}

Saturday, August 12, 2017

Multi-MEdia


News and media companies are increasingly diversifying. Traditional newspaper publishers now expect their journalists to record video and take photographs, as well as to prepare their stories to the paper’s website. Online-only media outlets create text-based stories as well as videos and often audio podcasts. This is the new reality. And somehow us small “content creators” need to fit into the multi-media expectations that are part of this new media landscape. I’m no different.

For quite awhile now I’ve been sharing things I post to Instagram by embedding those posts here. I usually talk about the post in more detail, but I nevertheless am sharing the Instagram post, and not just re-publishing the photo. Similarly, I now publish announcements when I post another AmeriNZ Podcast episode, as I did yesterday. I’ve also embedded videos from my AmeriNZ YouTube Channel. But until today, I’ve never embedded anything I first posted to my AmeriNZ Facebook Page. I have no idea why I haven’t.

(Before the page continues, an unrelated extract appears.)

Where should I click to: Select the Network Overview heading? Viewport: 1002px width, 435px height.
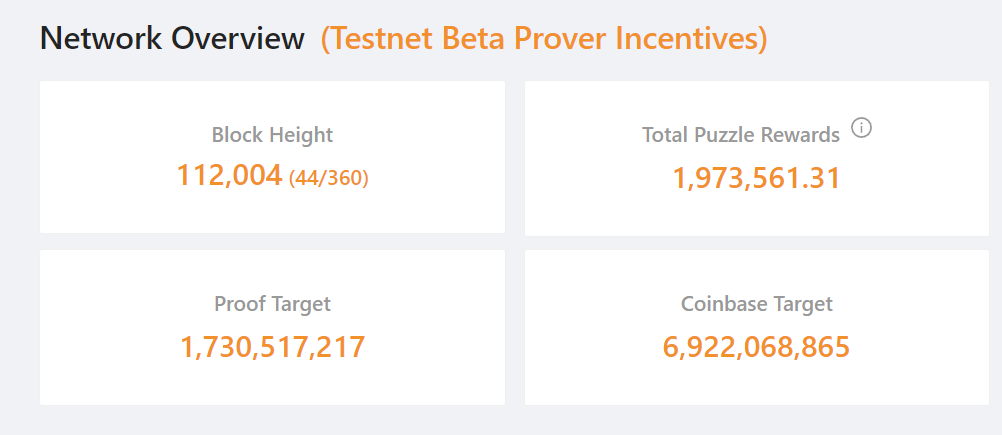tap(172, 39)
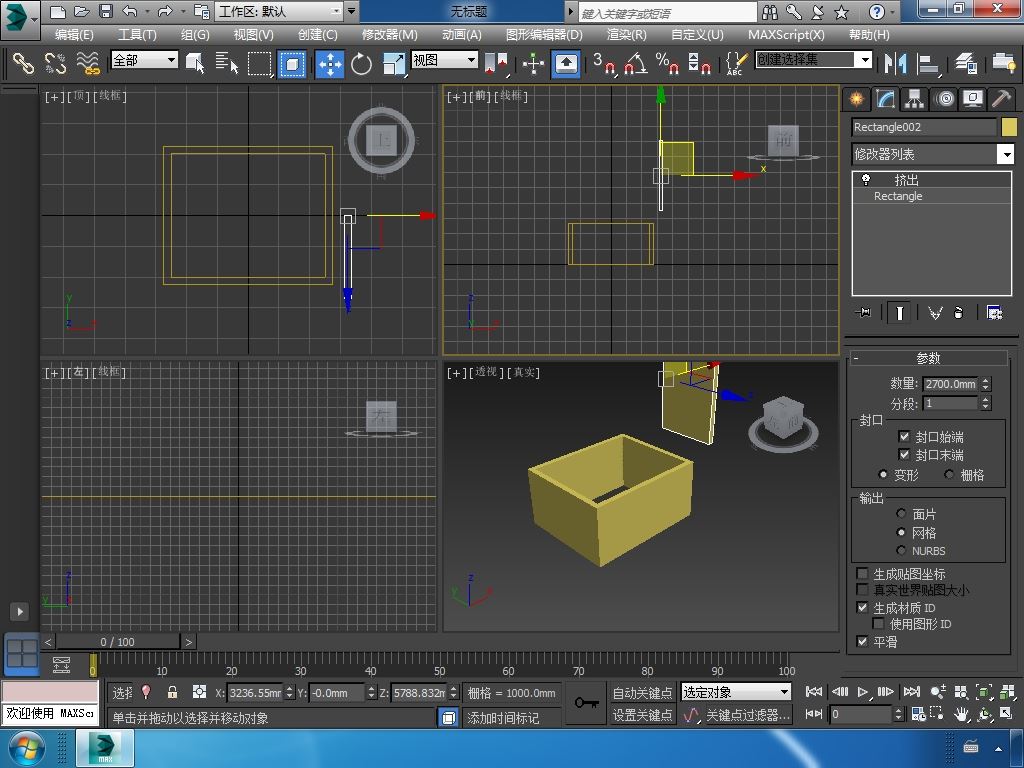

The embedded Facebook post up top is from the AmeriNZ Facebook Page, and it’s something that in a somewhat different format could have been a blog post. In the past, I’ve adapted things I’ve posted to Facebook into blog posts (as I did last on Monday), but I’ve never just embedded one of my Facebook posts before today, and I think it’s time I did.

The way one gets attention on Facebook—what they call “Reach”—is by having people read posts there, comment on them, share them, etc. I’ve always shared announcements of new blog posts and podcast episodes, but I’ve also shared articles to the Page, and I’ve sometimes written commentary to go along with the things I’ve shared, as I did today, and sometimes they’re longer and blog post like.

One of the ways to keep people interested in a Facebook Page is to post things to the page, but not just shares of things from other sites (like my blog or podcast or YouTube Channel), but also original content created for the Page. That’s what today’s post was—original content. Rather than repurposing and reqorking that content into a blog post, I think it makes more sense to embed the posts here, as I already do with Instagram posts (which is also owned by Facebook, of course).

There are several reasons for this. First, it potentially increases the “reach” of posts as well as potentially increasing awareness that I even have a Facebook Page. If my goal is to increase awareness of whatever content I create, it makes more sense to embed things from other places than to re-create it here. Although, just like now, I’m likely to use it as a starting point for further commentary, as I also do with my Instagram posts and YouTube videos.

Those who maximise their Facebook Pages also do live video broadcasts and post recorded videos as part of the mix of content they chare on their page. I haven’t yet done a Facebook Live video, but I wouldn’t rule that out. I can later embed the recorded version of the video here, as I did the other day with a Labour Party Facebook video.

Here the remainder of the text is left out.